Spencer Strider Braves

Although they’re certainly not all related or tied to the same root cause, there’s no denying the rash of pitching injuries across Major League Baseball so far this season.

  • Shane Bieber and Eury Perez both had Tommy John surgeries announced within the last week. And just yesterday, the Braves revealed that Spencer Strider has issues with his UCL (which likely means TJS is in his future, as well).
  • In the meantime, big-name pitchers like Walker Buehler, Jacob deGrom, Clayton Kershaw, Max Scherzer, Justin Verlander, Kodai Senga, Gerrit Cole, Michael Lorenzen, Sandy Alcantara, and 63(!) other starting pitchers are currently on the Injured List. Oh, and I almost forgot Shohei Ohtani, who’s not pitching this season after arm surgery last fall.
  • On the Cubs, alone, Jameson Taillon and Justin Steele are both out, and Caleb Kilian has a strained shoulder.
  • And although it’s REALLY not related to the reason the league and the players union are fighting (we’ll get there in a second), there’s also just a ton of big injuries going on around baseball all at once: Garrett Mitchell, Dylan Carlson, Eloy Jimenez, DJ LeMahieu, Sean Murphy, Josh Jung, Nick Senzel, Trevor Story, and just yesterday, Luis Robert.

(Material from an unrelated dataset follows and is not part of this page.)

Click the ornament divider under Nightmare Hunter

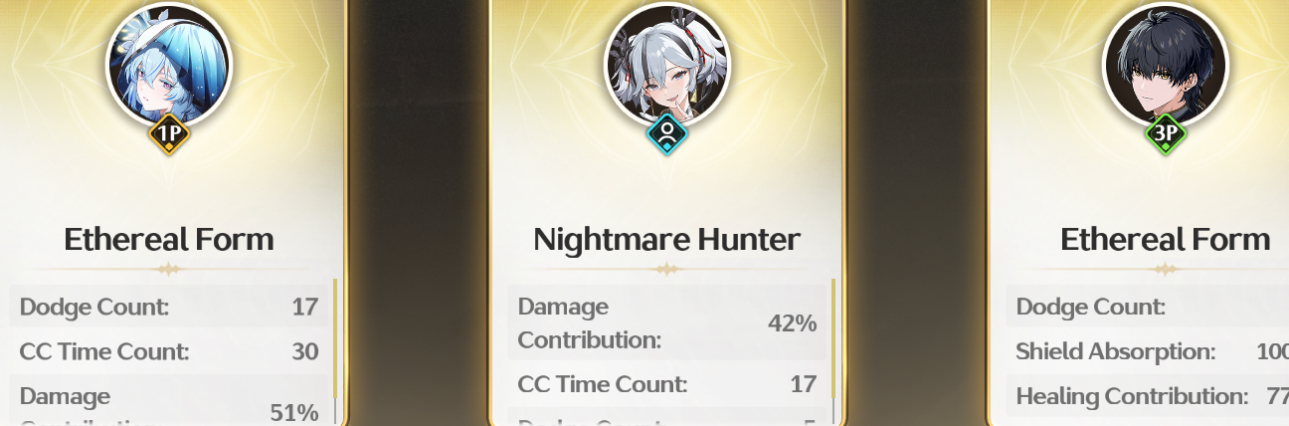coord(666,269)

    (And, I mean, there’s a billion other injuries on both sides of the ball, I just picked some names I thought you’d care about).

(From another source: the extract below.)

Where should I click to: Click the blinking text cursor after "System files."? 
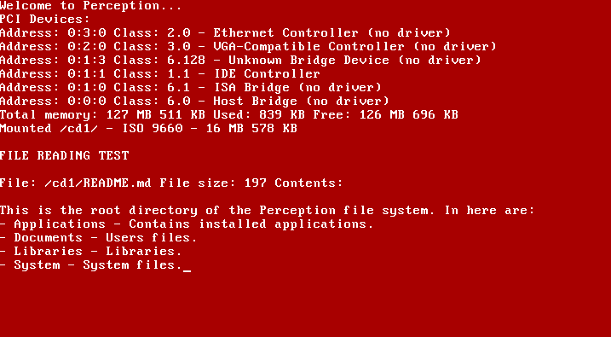click(187, 270)
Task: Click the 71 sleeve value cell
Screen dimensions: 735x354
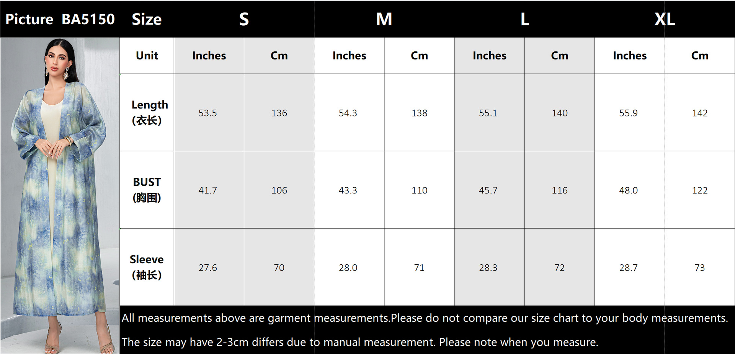Action: pyautogui.click(x=420, y=267)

    MLB Players Union — Statement

    In any case, it’s the pitching injuries that has everyone’s attention, with the MLB Players association coming out with an impromptu statement scolding MLB and the way they handled instituting (last season) and accelerating (this season) the pitch clock over the last year and a half.

    Despite unanimous Player opposition and significant concerns regarding health and safety, the Commissioner’s Office reduced the length of the Pitch Clock last December, just one season removed from imposing the most significant rule change in decades.

    Since then, our concerns about the health impacts of reduced recovery time have only intensified.

    The league’s unwillingness thus far to acknowledger or study the effects of these profound changes is an unprecedented threat to our game and its most valuable asset — the Players.

    MLB — Response

    In response, someone at MLB (opened their notes app and) typed up the following:

    This statement ignores the empiracle evidence and much more significant long-term trend, over multiple decades, of velocity and spin increases that are highly correlated with arm injuries. Nobody wants to see pitchers get hurt in this game, which is why MLB is currently undergoing a significant comprehensive research study into the causes of this long-term increase, interviewing prominent medical experts across baseball which to date has been consistent with an independent analysis by John Hopkins University that found no evidence to support that the introduction of the pitch clock has increased injuries. In fact, JHU found no evidence that pitchers who worked quickly in 2023 were more likely to sustain an injury than those who worked less quickly on average. JHU also found no evidence that pitchers who sped up their pace were more likely to sustant an injury than those who did not.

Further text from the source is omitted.